Sorting in Rexx

Introduction

After a thread about sorting appeared on comp.lang.rexx recently, I implemented a compendium of sorting algorithms in Rexx and ran some time trials.

These are the nicknames of the algorithms I implemented. For further details, please see the comments in the code.

bubble Classic bubble sort (left-to-right pairwise exchanging of values)
bubble2 Bi-directional bubble sort (left-to-right then right-to-left passes)
selection Selection sort - find the minimum value then place it on the left
shaker Shaker sort - find the minimum and maximum values then place them on the left and right
insertion Insertion sort - move each value leftwards into its place in the sorted data
sshell Simplified Shell sort - a development of bubble sort which compares each element i with an element i+d; when no more exchanges are possible, divide d by two
shell Shell sort - similar to the simplified version but using insertion instead of bubble sort
comb A variation on the simplified Shell sort which doesn't repeat any passes but only divides d by 1.3
tournament  Play a knock-out tournament to find the smallest datum (the algorithm which started the thread which prompted me to carry out this investigation!)
merge Merge sort - divide the array into two halves using a temporary area, sort each, then merge the halves back into the original array
lmerge Merge sort based on a linked-list (an array of subscripts)
smerge Merge sort based on strings of subscripts
heap Classic heap sort
quick Hoare's quicksort - divide the list into two partitions, then sort each partition
radix Left-to-right Radix sort - place items in buckets according to their first character, then sort each bucket
iradix In-place version of the radix sort

The code and the tests

All the above algorithms were placed in a single file of Rexx code called sorts.rexx together with a prologue which takes care of calling the selected algorithm and timing it. The file is just over 1,000 lines long and measures a bit over 33K.

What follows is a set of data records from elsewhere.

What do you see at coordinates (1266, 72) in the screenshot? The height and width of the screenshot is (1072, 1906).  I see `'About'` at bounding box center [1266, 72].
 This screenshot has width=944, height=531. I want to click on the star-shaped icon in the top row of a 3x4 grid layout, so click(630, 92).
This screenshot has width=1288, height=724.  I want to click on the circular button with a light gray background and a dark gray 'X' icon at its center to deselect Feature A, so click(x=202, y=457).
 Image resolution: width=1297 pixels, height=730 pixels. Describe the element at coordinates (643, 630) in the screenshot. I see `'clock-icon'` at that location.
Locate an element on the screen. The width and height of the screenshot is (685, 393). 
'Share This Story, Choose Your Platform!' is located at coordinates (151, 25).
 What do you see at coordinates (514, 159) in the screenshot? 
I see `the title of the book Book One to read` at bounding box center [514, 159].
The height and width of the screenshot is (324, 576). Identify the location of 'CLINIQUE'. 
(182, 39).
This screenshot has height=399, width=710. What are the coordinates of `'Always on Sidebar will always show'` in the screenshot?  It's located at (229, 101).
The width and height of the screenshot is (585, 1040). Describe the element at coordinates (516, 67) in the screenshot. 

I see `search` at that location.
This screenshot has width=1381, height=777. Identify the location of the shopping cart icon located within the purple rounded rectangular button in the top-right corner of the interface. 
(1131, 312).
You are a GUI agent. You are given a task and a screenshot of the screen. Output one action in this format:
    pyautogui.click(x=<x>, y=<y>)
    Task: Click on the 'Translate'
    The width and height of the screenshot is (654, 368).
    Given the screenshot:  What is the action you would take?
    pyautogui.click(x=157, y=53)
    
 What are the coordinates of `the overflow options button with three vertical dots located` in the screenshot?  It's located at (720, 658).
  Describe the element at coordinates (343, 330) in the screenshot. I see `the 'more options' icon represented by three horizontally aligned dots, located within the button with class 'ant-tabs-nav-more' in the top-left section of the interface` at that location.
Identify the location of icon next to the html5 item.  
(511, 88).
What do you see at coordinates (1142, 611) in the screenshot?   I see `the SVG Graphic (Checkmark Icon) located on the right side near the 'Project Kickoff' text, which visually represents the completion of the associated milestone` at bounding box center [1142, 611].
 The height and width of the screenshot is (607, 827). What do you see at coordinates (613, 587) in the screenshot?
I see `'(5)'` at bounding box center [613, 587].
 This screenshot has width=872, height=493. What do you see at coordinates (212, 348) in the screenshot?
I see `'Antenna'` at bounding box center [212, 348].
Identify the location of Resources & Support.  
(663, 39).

The program can either generate its own test data, in the form of random numbers (in the format 12345.67, complete with leading spaces if necessary so that all numbers are the same width), or can input data from a file (treating each file line as one item). For testing, the "-v" flag will generate a (possibly abbreviated) display of the items before and after sorting, and in any case the program will verify that the items are in order after they are sorted. This doesn't guarantee that the output contains all the input items, once each, but the sorted items can be written to a file for further analysis and so I am fairly confident that all the supplied sorting procedures work as advertised.

The algorithms were tested both on numbers (generated randomly for each individual test) and on text. The text was taken from archives of the comp.lang.rexx newsgroup; this means the data mostly consists of lines of 0 to 80 alphanumeric and symbol characters, and that the same data was used for each test. Up to 15% of the data strings were empty (blank lines).

The theory

The algorithms fall into several groups according to how efficient they are in theory.

In addition, some of the algorithms require extra working space (particularly the tournament sort, which needs space to store the results of all the matches, and merge sort, which needs a work-space to store one of the array halves while they are being merged together).

A summary of the average time and space complexity of each algorithm can be found in the following table. Note that the worst-case time complexity of quicksort is N2, but this is very unlikely to happen in the given implementation.

TimeSpace
bubble(2)N21
selectionN21
shakerN21
insertionN21
(s)shellN1.5(see above)1
combsee above1
tournamentN log(N)N
(l,s)mergeN log(N)N
heapN log(N)1
quickN log(N)log(N)
radixNb (see above)N
iradixNb (see above)log(N)

The complexity of an algorithm (as shown in the above table) is not the whole story, however, because it does not take into account the constant of proportionality. For instance, the bubble sort is almost always much slower than any of the other N2 algorithms because it carries out a lot of redundant comparisons on each pass through the data. With this in mind, the list in which the algorithms were introduced was given in approximate order according to how they are expected to perform (slowest first).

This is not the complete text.